On appeal to the United States Court of Appeals for the Ninth Circuit, United States v. Finch, 548 F.2d 822, 824-25 (9th Cir. 1976), that court correctly described the facts leading up to the charges against Finch, and the procedural trial posture of the case:
"This case began when James Junior Finch stood on a bank of the Big Horn River and cast a fishing lure into the waters. He was charged . . . with trespassing on Indian lands . . . . All concede that the State of Montana [and not the Crow Tribe of Indians] owns the bank at that spot, having acquired the property by purchase.
" . . . and he was well aware of an ordinance promulgated by the tribe that forbade all persons who were not tribal members from entering Crow lands for fishing. The district court found that no entry had been made on Indian land and dismissed the information. The Government appeals.
"The court below originally denied a motion by the defendant to dismiss the information. The Government and the defendant stipulated to an 'Agreed Statement of Facts' and submitted the case [for a trial on the merits] for the court's determination. The trial court thereupon reconsidered its earlier ruling and entered an order dismissing the information. Finch asserts that submitting the stipulation of facts to the court put him once in jeopardy, and that we do not have jurisdiction . . . because a reversal would place him in jeopardy a second time.
. . .
" . . . In this case, we believe that jeopardy attached in the proceedings below.

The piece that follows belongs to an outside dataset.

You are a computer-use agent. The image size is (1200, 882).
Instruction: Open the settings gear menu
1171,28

"Appellee's initial motion to dismiss was denied. The parties then filed an 'Agreed Statement of Facts.' The stipulation was a submission of the case to the district court for plenary determination and decision. This stipulation constituted a waiver of a jury trial; after it was filed, the district court undoubtedly had the power to determine the guilt or innocence of the defendant. The agreed statement of facts, moreover, was relevant to the district court's ultimate decision to dismiss the information. . . .
"In at least two essential respects, this case differs from Serfass v. United States, supra, in which the Supreme Court held that jeopardy had not attached. In Serfass, the petitioner had not waived his right to trial by jury (in fact he had requested a jury trial), and the district court had no power to determine petitioner's guilt or innocence. By contrast, the defendant here waived his right to a jury trial, and after the initial denial of his motion to dismiss, was subject to the risk of a determination of guilt."[Citations omitted.] [Alterations added.] [Footnotes omitted.]

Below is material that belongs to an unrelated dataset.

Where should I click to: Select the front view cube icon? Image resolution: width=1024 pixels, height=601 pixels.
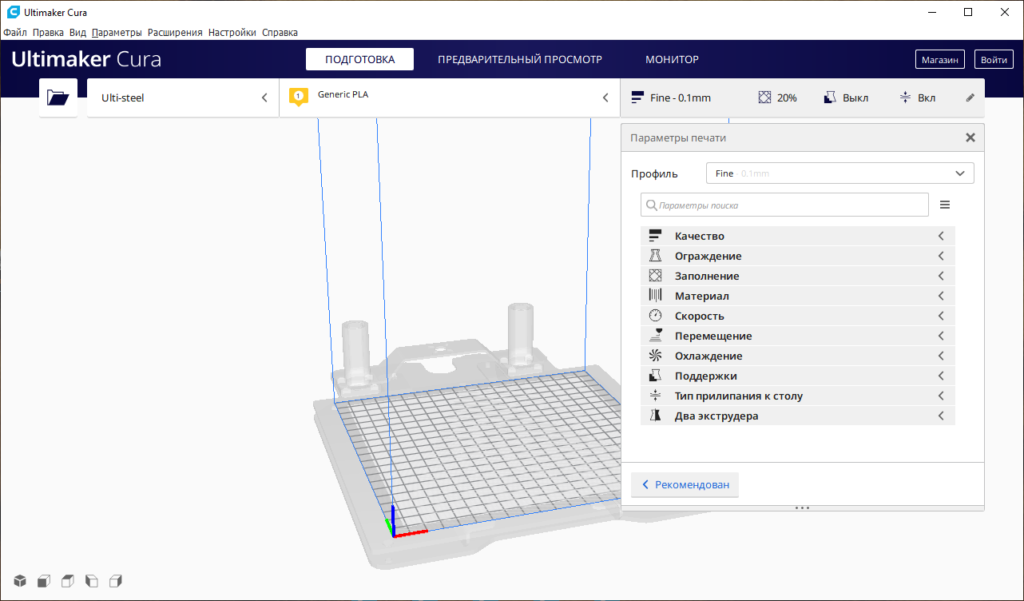[43, 581]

In the cases sub judice, the majority holds that the hearing judges had no power to convict the defendants. It is also obvious that neither of the defendants had finally waived their rights to jury trials. Accordingly, Serfass, not Finch, as far as the federal constitution issues are concerned, controls. Moreover, it should, in my opinion be controlling in respect to Maryland common law double jeopardy principles.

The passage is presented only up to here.